- **EXERCISE BRIEF**
From first entry to last, give the listing again verbatim.
━━━━━ GIVEN DATA ━━━━━
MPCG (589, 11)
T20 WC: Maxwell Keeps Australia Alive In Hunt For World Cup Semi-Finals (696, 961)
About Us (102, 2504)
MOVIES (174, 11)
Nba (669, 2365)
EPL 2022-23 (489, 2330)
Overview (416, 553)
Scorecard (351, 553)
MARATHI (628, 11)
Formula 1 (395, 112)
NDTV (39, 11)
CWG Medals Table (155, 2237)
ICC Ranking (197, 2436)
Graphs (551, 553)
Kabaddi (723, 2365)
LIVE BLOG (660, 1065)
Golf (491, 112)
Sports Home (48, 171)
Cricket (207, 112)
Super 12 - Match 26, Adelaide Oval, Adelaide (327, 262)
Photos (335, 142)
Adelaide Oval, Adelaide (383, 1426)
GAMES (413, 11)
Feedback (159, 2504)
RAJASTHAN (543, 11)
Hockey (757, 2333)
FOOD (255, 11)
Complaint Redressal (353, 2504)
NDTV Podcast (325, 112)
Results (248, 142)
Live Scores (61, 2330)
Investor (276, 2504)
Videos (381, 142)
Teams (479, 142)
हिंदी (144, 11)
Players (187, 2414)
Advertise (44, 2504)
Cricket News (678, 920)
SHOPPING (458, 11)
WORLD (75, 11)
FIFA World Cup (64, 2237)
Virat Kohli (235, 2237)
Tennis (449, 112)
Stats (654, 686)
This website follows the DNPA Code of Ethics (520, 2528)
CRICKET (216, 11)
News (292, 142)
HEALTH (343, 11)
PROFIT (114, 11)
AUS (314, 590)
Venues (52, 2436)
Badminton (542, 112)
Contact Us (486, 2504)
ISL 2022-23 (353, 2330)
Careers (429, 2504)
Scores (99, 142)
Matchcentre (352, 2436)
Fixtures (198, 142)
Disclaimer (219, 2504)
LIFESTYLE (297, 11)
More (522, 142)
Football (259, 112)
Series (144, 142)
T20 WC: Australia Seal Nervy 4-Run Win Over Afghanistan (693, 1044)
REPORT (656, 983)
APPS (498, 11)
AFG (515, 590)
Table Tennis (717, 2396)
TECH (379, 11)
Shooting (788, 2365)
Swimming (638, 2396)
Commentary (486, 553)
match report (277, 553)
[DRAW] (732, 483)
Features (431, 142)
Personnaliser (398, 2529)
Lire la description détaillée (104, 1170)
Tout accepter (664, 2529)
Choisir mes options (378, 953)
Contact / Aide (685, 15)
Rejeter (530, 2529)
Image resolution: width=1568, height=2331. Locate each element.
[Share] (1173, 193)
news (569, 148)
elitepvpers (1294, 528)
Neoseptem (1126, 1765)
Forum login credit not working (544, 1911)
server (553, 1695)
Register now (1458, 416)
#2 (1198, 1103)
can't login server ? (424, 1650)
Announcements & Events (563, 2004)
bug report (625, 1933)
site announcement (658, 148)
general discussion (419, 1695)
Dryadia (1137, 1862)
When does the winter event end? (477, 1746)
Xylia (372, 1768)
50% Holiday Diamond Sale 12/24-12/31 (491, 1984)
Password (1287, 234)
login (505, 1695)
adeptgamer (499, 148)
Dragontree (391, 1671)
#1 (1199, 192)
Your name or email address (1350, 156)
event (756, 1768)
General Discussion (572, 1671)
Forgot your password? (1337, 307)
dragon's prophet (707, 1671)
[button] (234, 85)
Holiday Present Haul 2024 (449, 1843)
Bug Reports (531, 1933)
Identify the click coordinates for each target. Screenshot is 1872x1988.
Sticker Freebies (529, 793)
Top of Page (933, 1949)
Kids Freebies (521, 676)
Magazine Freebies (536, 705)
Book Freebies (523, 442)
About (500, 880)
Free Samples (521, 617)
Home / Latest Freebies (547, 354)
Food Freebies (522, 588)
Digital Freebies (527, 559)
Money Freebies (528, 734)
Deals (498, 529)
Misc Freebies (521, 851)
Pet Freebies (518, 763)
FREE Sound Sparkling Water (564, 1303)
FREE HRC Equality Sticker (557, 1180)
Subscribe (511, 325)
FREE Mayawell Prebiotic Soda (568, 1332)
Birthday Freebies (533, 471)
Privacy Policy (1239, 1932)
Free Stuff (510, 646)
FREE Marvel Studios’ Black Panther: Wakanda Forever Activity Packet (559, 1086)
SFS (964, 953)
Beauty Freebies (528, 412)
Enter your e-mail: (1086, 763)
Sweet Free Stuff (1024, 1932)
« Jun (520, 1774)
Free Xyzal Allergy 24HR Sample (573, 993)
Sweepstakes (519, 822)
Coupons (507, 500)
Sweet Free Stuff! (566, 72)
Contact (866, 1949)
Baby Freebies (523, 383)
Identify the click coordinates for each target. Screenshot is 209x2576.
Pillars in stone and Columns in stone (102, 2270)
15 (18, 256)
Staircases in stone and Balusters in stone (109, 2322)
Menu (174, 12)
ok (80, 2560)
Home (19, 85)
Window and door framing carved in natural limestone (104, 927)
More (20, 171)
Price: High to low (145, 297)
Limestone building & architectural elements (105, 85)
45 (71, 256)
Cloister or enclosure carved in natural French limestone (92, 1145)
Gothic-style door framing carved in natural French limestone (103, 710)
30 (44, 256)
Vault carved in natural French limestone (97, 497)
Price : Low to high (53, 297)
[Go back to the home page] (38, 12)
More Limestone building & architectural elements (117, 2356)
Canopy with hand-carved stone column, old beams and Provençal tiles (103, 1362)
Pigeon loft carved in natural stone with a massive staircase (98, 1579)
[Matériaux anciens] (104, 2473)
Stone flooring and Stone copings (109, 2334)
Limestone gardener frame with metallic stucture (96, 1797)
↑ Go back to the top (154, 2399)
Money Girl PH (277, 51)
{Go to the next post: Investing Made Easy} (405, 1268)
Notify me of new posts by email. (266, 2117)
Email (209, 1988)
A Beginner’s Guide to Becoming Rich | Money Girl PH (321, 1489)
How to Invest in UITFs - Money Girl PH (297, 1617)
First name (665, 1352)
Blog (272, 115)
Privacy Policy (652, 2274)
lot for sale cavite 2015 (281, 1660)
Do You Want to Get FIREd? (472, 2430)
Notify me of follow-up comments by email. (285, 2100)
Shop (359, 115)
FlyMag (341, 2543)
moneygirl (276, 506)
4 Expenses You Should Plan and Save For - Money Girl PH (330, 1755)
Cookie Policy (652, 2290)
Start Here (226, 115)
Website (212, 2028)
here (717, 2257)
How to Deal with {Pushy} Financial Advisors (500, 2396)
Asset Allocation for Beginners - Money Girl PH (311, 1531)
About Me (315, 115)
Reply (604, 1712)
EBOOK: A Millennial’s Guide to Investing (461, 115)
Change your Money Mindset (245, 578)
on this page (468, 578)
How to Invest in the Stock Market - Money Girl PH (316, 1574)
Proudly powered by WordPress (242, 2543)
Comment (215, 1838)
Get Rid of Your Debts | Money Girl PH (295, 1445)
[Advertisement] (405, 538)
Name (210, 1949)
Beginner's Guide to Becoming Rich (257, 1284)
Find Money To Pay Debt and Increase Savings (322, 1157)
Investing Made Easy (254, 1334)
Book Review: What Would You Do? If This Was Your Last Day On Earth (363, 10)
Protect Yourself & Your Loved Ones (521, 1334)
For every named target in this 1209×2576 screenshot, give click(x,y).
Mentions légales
━━━━━
- **ANSWER SECTION**
MPCG (589, 11)
T20 WC: Maxwell Keeps Australia Alive In Hunt For World Cup Semi-Finals (696, 961)
About Us (102, 2504)
MOVIES (174, 11)
Nba (669, 2365)
EPL 2022-23 (489, 2330)
Overview (416, 553)
Scorecard (351, 553)
MARATHI (628, 11)
Formula 1 (395, 112)
NDTV (39, 11)
CWG Medals Table (155, 2237)
ICC Ranking (197, 2436)
Graphs (551, 553)
Kabaddi (723, 2365)
LIVE BLOG (660, 1065)
Golf (491, 112)
Sports Home (48, 171)
Cricket (207, 112)
Super 12 - Match 26, Adelaide Oval, Adelaide (327, 262)
Photos (335, 142)
Adelaide Oval, Adelaide (383, 1426)
GAMES (413, 11)
Feedback (159, 2504)
RAJASTHAN (543, 11)
Hockey (757, 2333)
FOOD (255, 11)
Complaint Redressal (353, 2504)
NDTV Podcast (325, 112)
Results (248, 142)
Live Scores (61, 2330)
Investor (276, 2504)
Videos (381, 142)
Teams (479, 142)
हिंदी (144, 11)
Players (187, 2414)
Advertise (44, 2504)
Cricket News (678, 920)
SHOPPING (458, 11)
WORLD (75, 11)
FIFA World Cup (64, 2237)
Virat Kohli (235, 2237)
Tennis (449, 112)
Stats (654, 686)
This website follows the DNPA Code of Ethics (520, 2528)
CRICKET (216, 11)
News (292, 142)
HEALTH (343, 11)
PROFIT (114, 11)
AUS (314, 590)
Venues (52, 2436)
Badminton (542, 112)
Contact Us (486, 2504)
ISL 2022-23 (353, 2330)
Careers (429, 2504)
Scores (99, 142)
Matchcentre (352, 2436)
Fixtures (198, 142)
Disclaimer (219, 2504)
LIFESTYLE (297, 11)
More (522, 142)
Football (259, 112)
Series (144, 142)
T20 WC: Australia Seal Nervy 4-Run Win Over Afghanistan (693, 1044)
REPORT (656, 983)
APPS (498, 11)
AFG (515, 590)
Table Tennis (717, 2396)
TECH (379, 11)
Shooting (788, 2365)
Swimming (638, 2396)
Commentary (486, 553)
match report (277, 553)
[DRAW] (732, 483)
Features (431, 142)
Personnaliser (398, 2529)
Lire la description détaillée (104, 1170)
Tout accepter (664, 2529)
Choisir mes options (378, 953)
Contact / Aide (685, 15)
Rejeter (530, 2529)
Image resolution: width=1568, height=2331. Locate each element.
[Share] (1173, 193)
news (569, 148)
elitepvpers (1294, 528)
Neoseptem (1126, 1765)
Forum login credit not working (544, 1911)
server (553, 1695)
Register now (1458, 416)
#2 (1198, 1103)
can't login server ? (424, 1650)
Announcements & Events (563, 2004)
bug report (625, 1933)
site announcement (658, 148)
general discussion (419, 1695)
Dryadia (1137, 1862)
When does the winter event end? (477, 1746)
Xylia (372, 1768)
50% Holiday Diamond Sale 12/24-12/31 (491, 1984)
Password (1287, 234)
login (505, 1695)
adeptgamer (499, 148)
Dragontree (391, 1671)
#1 (1199, 192)
Your name or email address (1350, 156)
event (756, 1768)
General Discussion (572, 1671)
Forgot your password? (1337, 307)
dragon's prophet (707, 1671)
[button] (234, 85)
Holiday Present Haul 2024 (449, 1843)
Bug Reports (531, 1933)
Identify the click coordinates for each target. Screenshot is 1872x1988.
Sticker Freebies (529, 793)
Top of Page (933, 1949)
Kids Freebies (521, 676)
Magazine Freebies (536, 705)
Book Freebies (523, 442)
About (500, 880)
Free Samples (521, 617)
Home / Latest Freebies (547, 354)
Food Freebies (522, 588)
Digital Freebies (527, 559)
Money Freebies (528, 734)
Deals (498, 529)
Misc Freebies (521, 851)
Pet Freebies (518, 763)
FREE Sound Sparkling Water (564, 1303)
FREE HRC Equality Sticker (557, 1180)
Subscribe (511, 325)
FREE Mayawell Prebiotic Soda (568, 1332)
Birthday Freebies (533, 471)
Privacy Policy (1239, 1932)
Free Stuff (510, 646)
FREE Marvel Studios’ Black Panther: Wakanda Forever Activity Packet (559, 1086)
SFS (964, 953)
Beauty Freebies (528, 412)
Enter your e-mail: (1086, 763)
Sweet Free Stuff (1024, 1932)
« Jun (520, 1774)
Free Xyzal Allergy 24HR Sample (573, 993)
Sweepstakes (519, 822)
Coupons (507, 500)
Sweet Free Stuff! (566, 72)
Contact (866, 1949)
Baby Freebies (523, 383)
Identify the click coordinates for each target. Screenshot is 209x2576.
Pillars in stone and Columns in stone (102, 2270)
15 (18, 256)
Staircases in stone and Balusters in stone (109, 2322)
Menu (174, 12)
ok (80, 2560)
Home (19, 85)
Window and door framing carved in natural limestone (104, 927)
More (20, 171)
Price: High to low (145, 297)
Limestone building & architectural elements (105, 85)
45 (71, 256)
Cloister or enclosure carved in natural French limestone (92, 1145)
Gothic-style door framing carved in natural French limestone (103, 710)
30 (44, 256)
Vault carved in natural French limestone (97, 497)
Price : Low to high (53, 297)
[Go back to the home page] (38, 12)
More Limestone building & architectural elements (117, 2356)
Canopy with hand-carved stone column, old beams and Provençal tiles (103, 1362)
Pigeon loft carved in natural stone with a massive staircase (98, 1579)
[Matériaux anciens] (104, 2473)
Stone flooring and Stone copings (109, 2334)
Limestone gardener frame with metallic stucture (96, 1797)
↑ Go back to the top (154, 2399)
Money Girl PH (277, 51)
{Go to the next post: Investing Made Easy} (405, 1268)
Notify me of new posts by email. (266, 2117)
Email (209, 1988)
A Beginner’s Guide to Becoming Rich | Money Girl PH (321, 1489)
How to Invest in UITFs - Money Girl PH (297, 1617)
First name (665, 1352)
Blog (272, 115)
Privacy Policy (652, 2274)
lot for sale cavite 2015 (281, 1660)
Do You Want to Get FIREd? (472, 2430)
Notify me of follow-up comments by email. (285, 2100)
Shop (359, 115)
FlyMag (341, 2543)
moneygirl (276, 506)
4 Expenses You Should Plan and Save For - Money Girl PH (330, 1755)
Cookie Policy (652, 2290)
Start Here (226, 115)
Website (212, 2028)
here (717, 2257)
How to Deal with {Pushy} Financial Advisors (500, 2396)
Asset Allocation for Beginners - Money Girl PH (311, 1531)
About Me (315, 115)
Reply (604, 1712)
EBOOK: A Millennial’s Guide to Investing (461, 115)
Change your Money Mindset (245, 578)
on this page (468, 578)
How to Invest in the Stock Market - Money Girl PH (316, 1574)
Proudly powered by WordPress (242, 2543)
Comment (215, 1838)
Get Rid of Your Debts | Money Girl PH (295, 1445)
[Advertisement] (405, 538)
Name (210, 1949)
Beginner's Guide to Becoming Rich (257, 1284)
Find Money To Pay Debt and Increase Savings (322, 1157)
Investing Made Easy (254, 1334)
Book Review: What Would You Do? If This Was Your Last Day On Earth (363, 10)
Protect Yourself & Your Loved Ones (521, 1334)
For every named target in this 1209×2576 screenshot, give click(x,y).
Mentions légales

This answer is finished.